Short cuts XLXI

Versunken ins eigene Elend höre ich Musik. Bittersüße Melodien dringen wie kurze Stromstöße in mich ein, begütigend, aber nicht begütigend genug. Draußen hat sich heftiger Wind erhoben. Vom Himmel fällt graues Licht. Krähen toben, Elstern flüchten krakeelend. Der angekündigte Sturm bricht los. Die Musik geht in einem Krach unter, der nichts Gutes ahnen lässt. Donner rüttelt an den Scheiben, ein Sausen hebt an, Regenschleier verwischen die Aussicht. Ängstliche, aber nicht unangenehme Erwartung erfüllt mich. Noch verschwinden die Gespenster nicht. Und so sitze ich in meinem Sessel und warte, bis das Blatt sich wendet. Ein Bild kommt mir zu Hilfe: Unter einem offenen Himmel liege ich im Gras und berühre mit meinen von Nektar verklebten Fingerspitzen einen nackten warmen Schenkel. Ich zittere vor Erregung und fahre meine Einbildungskraft runter.
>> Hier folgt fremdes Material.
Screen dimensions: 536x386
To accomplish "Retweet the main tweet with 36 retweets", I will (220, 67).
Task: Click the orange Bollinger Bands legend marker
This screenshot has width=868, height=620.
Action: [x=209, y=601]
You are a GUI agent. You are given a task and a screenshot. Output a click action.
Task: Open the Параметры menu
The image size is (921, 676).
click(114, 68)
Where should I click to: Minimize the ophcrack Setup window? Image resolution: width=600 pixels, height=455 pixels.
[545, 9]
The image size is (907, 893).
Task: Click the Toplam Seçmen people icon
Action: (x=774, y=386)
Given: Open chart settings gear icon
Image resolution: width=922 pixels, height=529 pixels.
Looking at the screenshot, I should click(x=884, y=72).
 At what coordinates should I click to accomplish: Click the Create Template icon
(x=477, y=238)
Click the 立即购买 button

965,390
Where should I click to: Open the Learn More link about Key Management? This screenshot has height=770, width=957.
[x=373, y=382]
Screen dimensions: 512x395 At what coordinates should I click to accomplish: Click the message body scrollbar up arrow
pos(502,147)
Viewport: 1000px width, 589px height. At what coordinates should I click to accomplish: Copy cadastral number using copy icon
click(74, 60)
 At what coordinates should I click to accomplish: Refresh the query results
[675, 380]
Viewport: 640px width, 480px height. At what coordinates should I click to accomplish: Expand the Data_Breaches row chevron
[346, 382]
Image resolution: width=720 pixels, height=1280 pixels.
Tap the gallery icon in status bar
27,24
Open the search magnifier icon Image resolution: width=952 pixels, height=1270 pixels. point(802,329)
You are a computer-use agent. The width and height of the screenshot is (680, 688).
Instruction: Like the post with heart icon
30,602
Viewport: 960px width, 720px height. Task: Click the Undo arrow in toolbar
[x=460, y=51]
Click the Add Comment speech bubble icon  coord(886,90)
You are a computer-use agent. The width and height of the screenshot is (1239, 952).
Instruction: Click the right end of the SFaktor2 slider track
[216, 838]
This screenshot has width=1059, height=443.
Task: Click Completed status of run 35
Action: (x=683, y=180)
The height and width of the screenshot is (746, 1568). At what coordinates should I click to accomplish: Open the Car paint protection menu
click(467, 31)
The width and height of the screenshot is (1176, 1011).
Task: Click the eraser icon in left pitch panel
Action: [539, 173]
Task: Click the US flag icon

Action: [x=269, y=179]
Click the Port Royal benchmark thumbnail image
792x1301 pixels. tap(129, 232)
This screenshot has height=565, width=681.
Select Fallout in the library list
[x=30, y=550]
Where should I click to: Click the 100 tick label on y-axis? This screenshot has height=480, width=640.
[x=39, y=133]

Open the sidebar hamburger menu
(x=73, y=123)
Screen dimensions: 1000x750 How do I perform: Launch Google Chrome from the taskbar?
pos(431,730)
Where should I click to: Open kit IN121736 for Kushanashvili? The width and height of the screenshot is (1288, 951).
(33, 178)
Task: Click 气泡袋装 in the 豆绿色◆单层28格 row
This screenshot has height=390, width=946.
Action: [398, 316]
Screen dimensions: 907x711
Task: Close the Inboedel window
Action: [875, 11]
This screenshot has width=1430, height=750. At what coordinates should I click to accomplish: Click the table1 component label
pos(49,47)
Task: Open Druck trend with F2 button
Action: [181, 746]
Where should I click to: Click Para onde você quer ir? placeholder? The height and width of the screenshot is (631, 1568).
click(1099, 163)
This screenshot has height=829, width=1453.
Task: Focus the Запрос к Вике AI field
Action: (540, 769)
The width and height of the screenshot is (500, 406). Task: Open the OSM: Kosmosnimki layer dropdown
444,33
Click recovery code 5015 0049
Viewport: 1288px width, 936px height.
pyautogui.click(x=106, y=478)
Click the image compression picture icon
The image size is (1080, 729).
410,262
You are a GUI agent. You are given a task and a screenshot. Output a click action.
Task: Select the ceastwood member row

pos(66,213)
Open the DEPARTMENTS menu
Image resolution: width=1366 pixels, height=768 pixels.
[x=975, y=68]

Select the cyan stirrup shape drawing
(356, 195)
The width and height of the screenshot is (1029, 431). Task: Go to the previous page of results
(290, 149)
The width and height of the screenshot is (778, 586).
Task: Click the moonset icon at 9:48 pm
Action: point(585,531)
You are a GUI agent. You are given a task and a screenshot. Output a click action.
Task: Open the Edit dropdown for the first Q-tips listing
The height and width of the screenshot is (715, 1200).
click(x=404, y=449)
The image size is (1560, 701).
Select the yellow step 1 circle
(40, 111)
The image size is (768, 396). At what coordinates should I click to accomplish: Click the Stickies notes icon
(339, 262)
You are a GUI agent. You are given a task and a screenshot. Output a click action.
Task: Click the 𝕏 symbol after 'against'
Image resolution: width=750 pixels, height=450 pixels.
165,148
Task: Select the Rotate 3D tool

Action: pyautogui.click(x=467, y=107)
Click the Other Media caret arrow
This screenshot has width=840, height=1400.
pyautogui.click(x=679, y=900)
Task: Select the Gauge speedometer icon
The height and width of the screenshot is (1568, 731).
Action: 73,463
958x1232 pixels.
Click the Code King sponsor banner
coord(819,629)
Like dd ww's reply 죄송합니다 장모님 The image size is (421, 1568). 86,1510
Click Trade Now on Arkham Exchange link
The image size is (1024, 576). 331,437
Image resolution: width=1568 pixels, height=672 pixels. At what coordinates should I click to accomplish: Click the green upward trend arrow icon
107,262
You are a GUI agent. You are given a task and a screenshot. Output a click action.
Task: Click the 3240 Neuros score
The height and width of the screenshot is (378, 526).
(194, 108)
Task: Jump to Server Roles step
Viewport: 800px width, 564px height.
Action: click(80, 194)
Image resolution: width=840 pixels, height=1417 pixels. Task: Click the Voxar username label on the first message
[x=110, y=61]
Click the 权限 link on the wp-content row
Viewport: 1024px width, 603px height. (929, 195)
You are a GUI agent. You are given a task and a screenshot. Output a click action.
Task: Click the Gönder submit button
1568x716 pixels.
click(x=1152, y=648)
Ein heller Blitz schlägt in der Nähe ein, der Knall folgt sofort und erschüttert den Boden unter meinen Füßen. Dann lassen die Böen nach, der Wind schwenkt um und bläst das Unwetter weg. Schon sehe ich den Mond, drachengleich schwebt er zwischen den abziehenden Wolkenfetzen. Alles ist tropfnass und still, voller violetter Schatten und ortlosem Schwarz. Die Musik ist wieder zu hören. Sie ist so gut wie schön, und ich rette mich, nachdem sie verklungen ist, in den Schlaf.